Allo scontro a fuoco sopravvissero, anche se feriti gravemente, solo tre militari.

L’attacco alla caserma era stato ideato e pianificato proprio contro il Colonnello e come vendetta per la destituzione dell’ex Presidente egiziano Mohammad Morsi dopo il colpo di Stato del Generale Al-Sisi.

Mansi la “leggenda” era nato nel 1978 a Sharqeya e si era laureato all’Accademia militare nel 1999, era sposato e padre di tre figli.

Un suo carissimo amico ha raccontato al quotidiano “El Watan” che, sapendo di essere nel mirino del terrorismo, per ben due volte gli aveva detto di prendersi cura della sua famiglia nel caso gli fosse accaduto qualcosa.

La prima volta nel 2013 dopo il suo trasferimento nel Nord del Sinai, la seconda, nel 2016, quando venne nominato comandante del Battaglione 103 dopo l’uccisione del suo predecessore, il Colonnello Rami Hasanein.

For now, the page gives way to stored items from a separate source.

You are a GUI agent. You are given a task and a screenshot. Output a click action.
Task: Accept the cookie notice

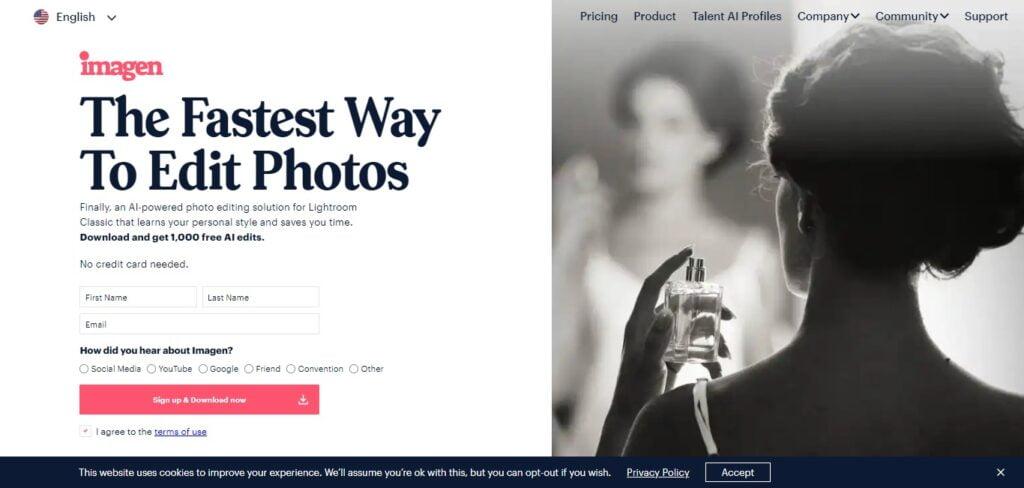tap(738, 472)
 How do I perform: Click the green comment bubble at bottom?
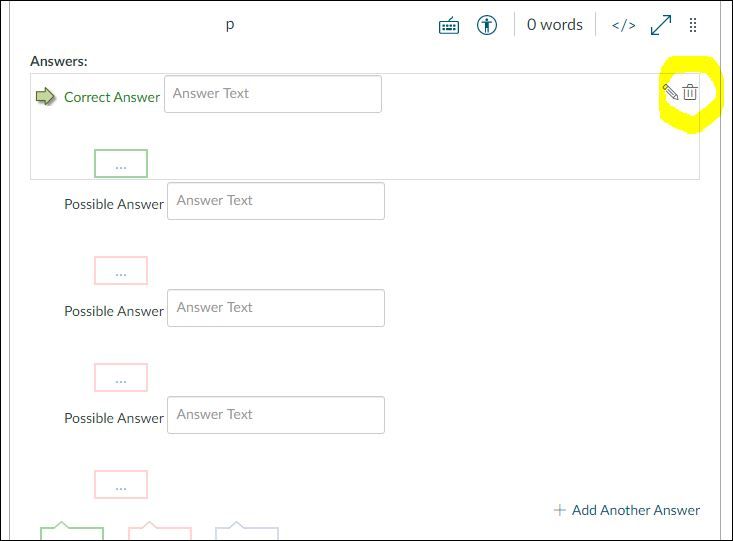click(x=71, y=532)
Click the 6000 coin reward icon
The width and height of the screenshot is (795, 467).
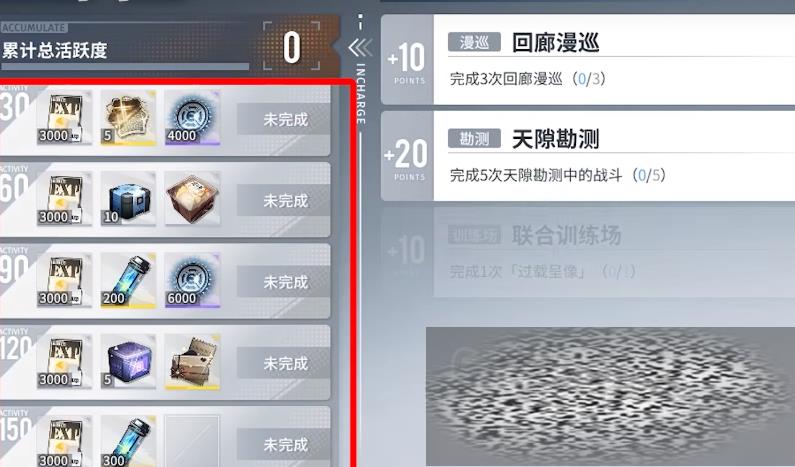click(192, 280)
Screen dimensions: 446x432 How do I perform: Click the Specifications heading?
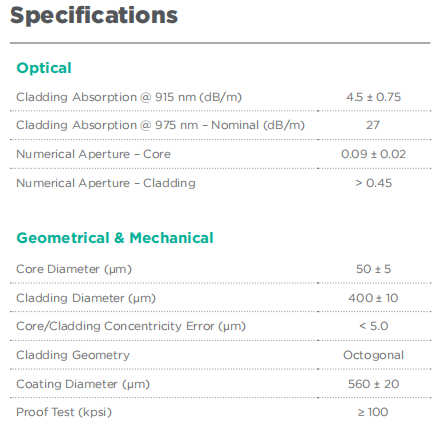pyautogui.click(x=94, y=16)
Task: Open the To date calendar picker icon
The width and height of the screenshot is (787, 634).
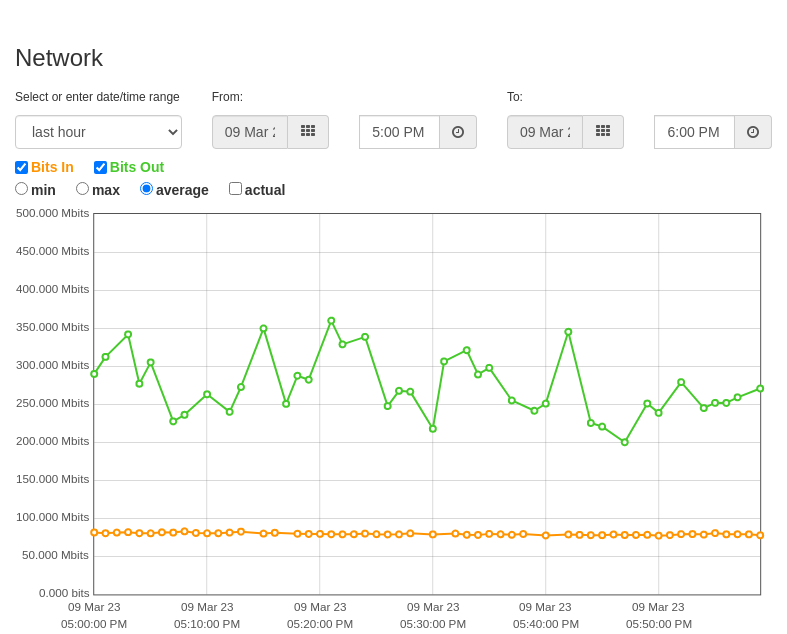Action: pos(603,132)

Mansi aveva più volte detto che se fosse stato ucciso durante un attacco avrebbe voluto essere seppellito con la stessa uniforme, sporca del sangue versato per l’Egitto.

La vedova di Mansi, Manar Selim, durante un’intervista ha raccontato che lui adorava disegnare e che aveva frequentato la Scuola delle Belle Arti prima di entrare nell’Accademia militare, che scriveva poesie e aveva molti talenti, che era un uomo generoso e d’onore, che aiutava le persone in difficoltà e aveva molta considerazione delle donne che proteggeva costantemente.

Quando era in missione in Sinai entrava spesso nelle scuole per salutare i bambini e per dire loro che l’esercito egiziano era lì per difenderli, sostenendo che la guerra al terrorismo non si combatteva solo con le armi ma soprattutto con l’educazione delle giovani generazioni puntando sul dialogo e sull’amore per la patria.

Mansi El Ostoura, nonostante fosse un musulmano credente, rispettava moltissimo la religione altrui, e alla sua sepoltura oltre che nelle moschee di tutto l’Egitto venne anche celebrato nelle chiese copte. “Il martire Yahia ha completato l’esame, e ha consegnato le sue carte”.

Metafora che sta a significare il sacrificio di uomini valorosi per la Patria.

Queste furono le parole di Mansi per Yahia Hassan, suo collega e amico fraterno anche lui morto nel Sinai, parole che vengono estese a tutti i martiri dell’Esercito egiziano.

Che sia diventato una leggenda in tutto il mondo arabo è dimostrato dai giganteschi murales e foto sui palazzi e per le strade di molte città egiziane.